== Records supplied ==

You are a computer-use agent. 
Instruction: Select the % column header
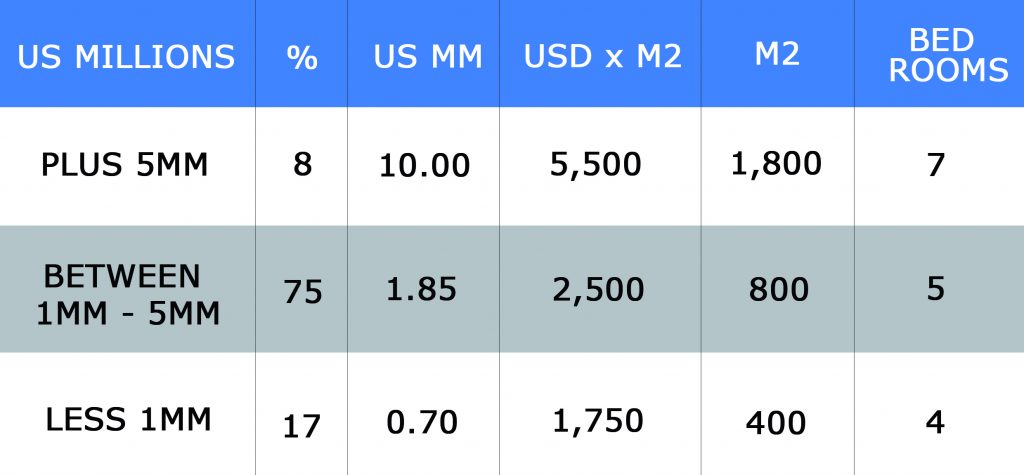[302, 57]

---

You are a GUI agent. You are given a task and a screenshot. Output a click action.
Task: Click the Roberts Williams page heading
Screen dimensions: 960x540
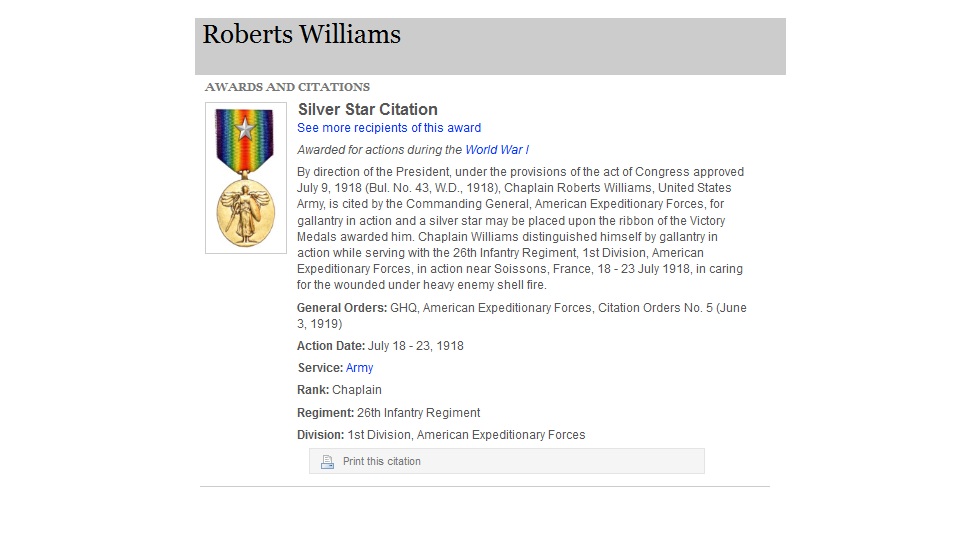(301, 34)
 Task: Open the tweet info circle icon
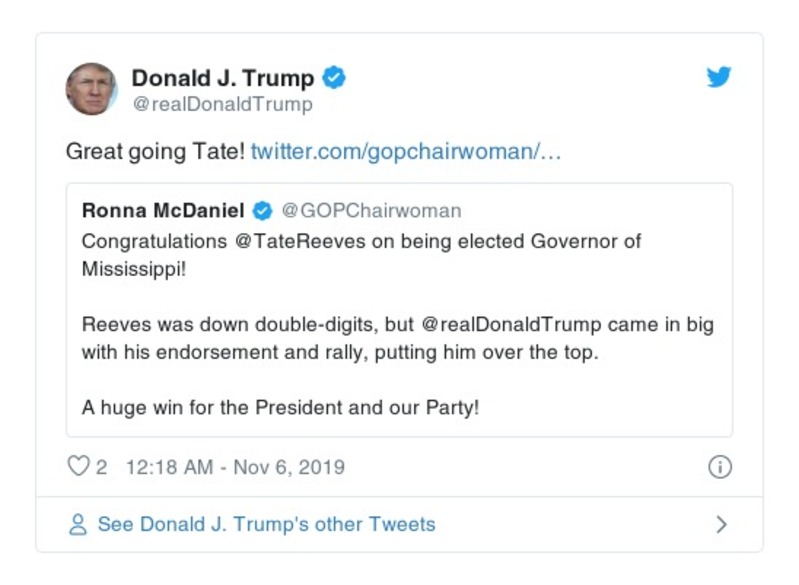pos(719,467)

* * *

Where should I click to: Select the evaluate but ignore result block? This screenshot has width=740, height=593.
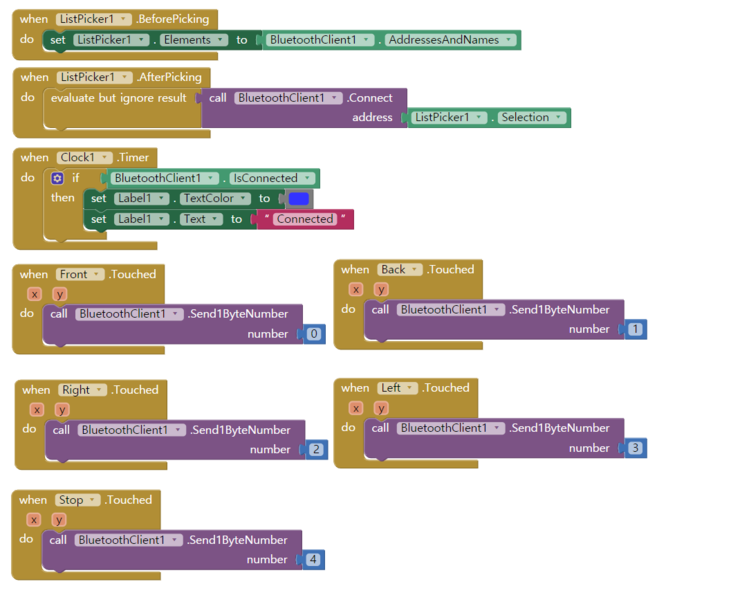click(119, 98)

== Instructions for the task ==
Scan the material above for lines that contain the string "agent", and copy each such line.

== Exercise solution ==
You are a computer-use agent. 
You are a GUI agent. You are given a task and a screenshot. Output a click action.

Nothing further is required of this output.